Research Findings and New Therapeutic Ideas Researchers fed mice a high-fat diet and measured its effects on the mitochondria in their fat cells, which are structures within cells that help burn fat. They discovered an unusual phenomenon. After consuming a high-fat diet, the mitochondria in the mice's adipose tissue split into many smaller, less efficient mitochondria, burning less fat.

In addition to discovering this metabolic effect, they found that it was driven by the activity of a single molecule called RaIA. RaIA has many functions, including helping to break down mitochondria when they malfunction. The new research shows that when this molecule is overactive, it interferes with the normal function of mitochondria, triggering obesity-related metabolic problems.

"Essentially, chronically activated RaIA seems to play a key role in suppressing energy expenditure in obese adipose tissue," Saltiel said. "By understanding this mechanism, we are one step closer to developing targeted therapies to address weight gain and related metabolic disorders by increasing fat burning."

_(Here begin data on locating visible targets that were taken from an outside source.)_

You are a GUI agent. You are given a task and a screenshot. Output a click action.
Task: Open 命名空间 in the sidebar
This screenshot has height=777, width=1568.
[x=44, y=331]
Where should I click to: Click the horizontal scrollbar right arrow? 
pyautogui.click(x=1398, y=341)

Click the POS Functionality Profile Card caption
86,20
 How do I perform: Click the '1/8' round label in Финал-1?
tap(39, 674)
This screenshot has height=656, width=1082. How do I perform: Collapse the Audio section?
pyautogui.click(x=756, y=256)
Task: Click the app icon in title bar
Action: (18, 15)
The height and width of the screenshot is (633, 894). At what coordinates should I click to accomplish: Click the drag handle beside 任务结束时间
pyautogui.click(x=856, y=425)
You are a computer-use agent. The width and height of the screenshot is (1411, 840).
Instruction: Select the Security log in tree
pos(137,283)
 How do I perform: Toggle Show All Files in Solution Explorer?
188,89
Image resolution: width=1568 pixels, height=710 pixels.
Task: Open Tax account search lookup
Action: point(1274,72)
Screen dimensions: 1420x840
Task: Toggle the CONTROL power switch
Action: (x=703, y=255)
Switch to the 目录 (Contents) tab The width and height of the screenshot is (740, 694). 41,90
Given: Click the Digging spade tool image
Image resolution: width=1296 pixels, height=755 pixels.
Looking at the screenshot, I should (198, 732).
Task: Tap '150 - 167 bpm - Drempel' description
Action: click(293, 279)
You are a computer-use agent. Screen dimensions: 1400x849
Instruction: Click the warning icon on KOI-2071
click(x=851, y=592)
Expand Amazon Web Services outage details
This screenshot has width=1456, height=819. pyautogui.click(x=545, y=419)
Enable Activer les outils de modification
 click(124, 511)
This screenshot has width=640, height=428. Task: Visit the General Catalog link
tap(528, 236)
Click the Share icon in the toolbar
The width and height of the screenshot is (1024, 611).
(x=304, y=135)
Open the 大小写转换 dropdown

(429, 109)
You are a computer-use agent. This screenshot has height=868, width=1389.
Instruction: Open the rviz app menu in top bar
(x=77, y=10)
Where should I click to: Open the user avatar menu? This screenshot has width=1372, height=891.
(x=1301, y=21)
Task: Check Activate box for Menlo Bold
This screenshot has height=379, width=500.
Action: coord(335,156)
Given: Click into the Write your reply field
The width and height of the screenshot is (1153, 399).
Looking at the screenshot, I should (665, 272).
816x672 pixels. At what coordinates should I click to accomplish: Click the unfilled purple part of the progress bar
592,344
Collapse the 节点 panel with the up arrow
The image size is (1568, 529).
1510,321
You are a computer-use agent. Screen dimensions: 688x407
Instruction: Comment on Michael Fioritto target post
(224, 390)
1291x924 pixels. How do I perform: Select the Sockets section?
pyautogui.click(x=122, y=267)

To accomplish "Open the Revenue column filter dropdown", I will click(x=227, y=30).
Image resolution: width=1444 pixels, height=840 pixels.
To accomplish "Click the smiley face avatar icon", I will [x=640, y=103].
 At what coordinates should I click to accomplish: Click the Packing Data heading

By deleting the gene associated with RaIA, researchers were able to protect mice from diet-induced weight gain. Delving deeper into the underlying biochemistry, researchers found that some proteins affected by RaIA in mice were similar to proteins associated with human obesity and insulin resistance, suggesting that a similar mechanism may contribute to human obesity.

"The direct comparison between our basic biology findings and the actual clinical outcome underscores the relevance of these findings to humans and suggests that we may be able to treat or prevent obesity with new therapies targeting the RaIA pathway," Saltiel said. "We're only beginning to understand the complex metabolism of this disease, but the future possibilities are exciting."

Key points emphasized in the translation:

• Clarity and conciseness: The translation aims to maintain the clarity and conciseness of the original text while ensuring accurate scientific terminology.
• Scientific accuracy: The translation accurately conveys the scientific concepts, such as mitochondria, metabolism, and gene function.
• Relevance to humans: The translation highlights the potential implications of the research for human health and the development of new treatments for obesity.